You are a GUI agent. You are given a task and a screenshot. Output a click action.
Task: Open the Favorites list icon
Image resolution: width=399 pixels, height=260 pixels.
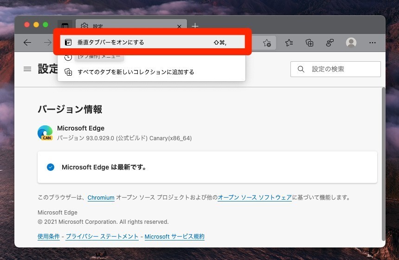tap(289, 43)
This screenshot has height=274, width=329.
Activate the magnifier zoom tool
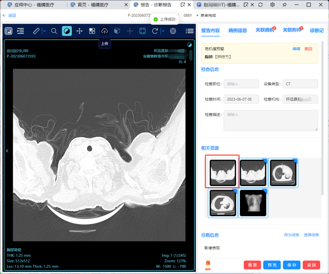pyautogui.click(x=54, y=31)
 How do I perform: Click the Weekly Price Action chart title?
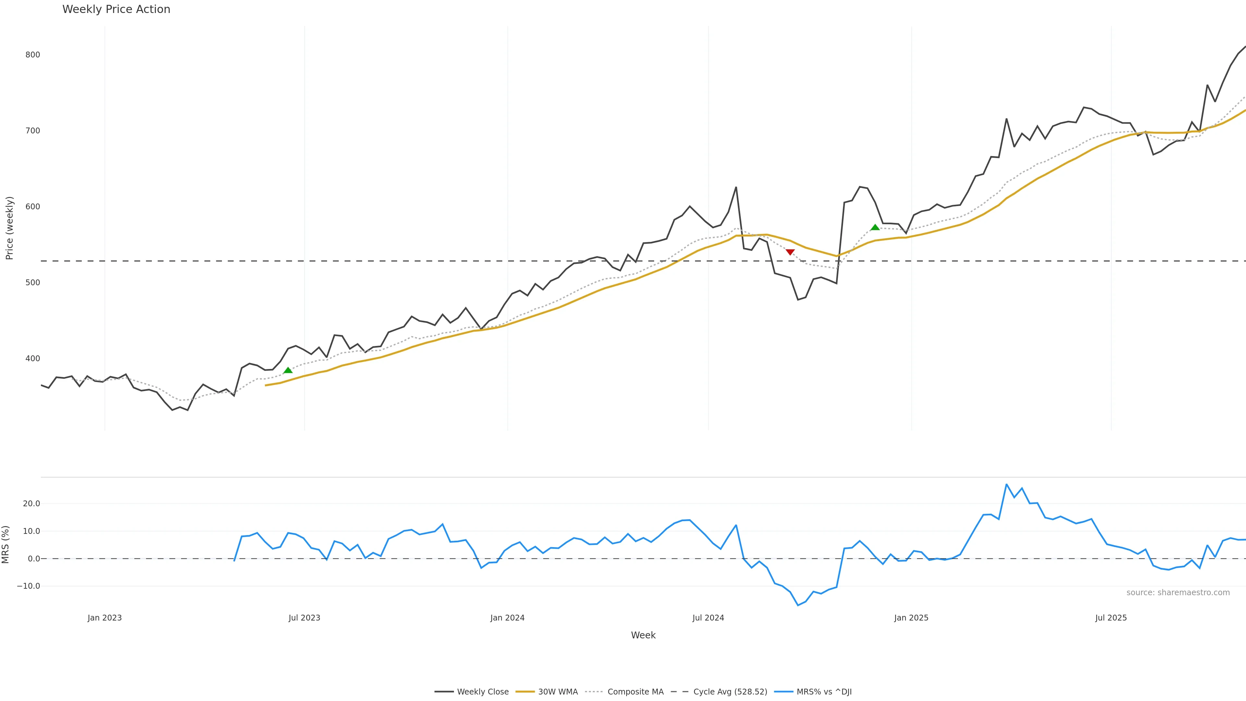(116, 9)
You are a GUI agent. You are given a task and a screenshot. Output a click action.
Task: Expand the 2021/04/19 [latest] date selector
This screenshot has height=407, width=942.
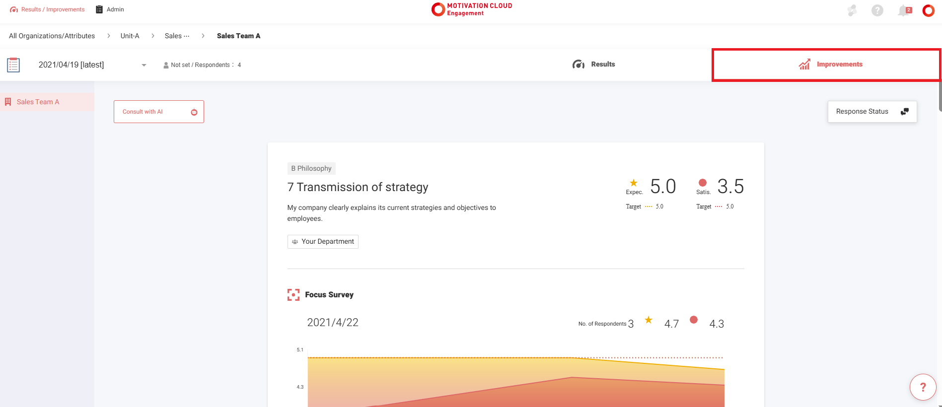pyautogui.click(x=72, y=65)
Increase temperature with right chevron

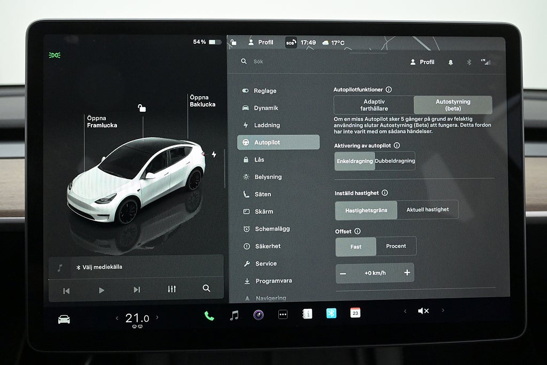click(x=157, y=318)
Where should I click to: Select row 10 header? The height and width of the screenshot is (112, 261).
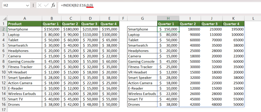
----
▶ **WHAT IS BEING ASKED**: Beginning with the line that bears "Task: Expand the", output each line through the last line of the listing exactly, and no others; skip the pictures.

▶ **RESULT BELOW**:
Task: Expand the 2021/04/19 [latest] date selector
This screenshot has height=407, width=942.
pyautogui.click(x=72, y=65)
Increase temperature with right chevron

click(x=157, y=318)
Where should I click to: Select row 10 header? The height and width of the screenshot is (112, 261).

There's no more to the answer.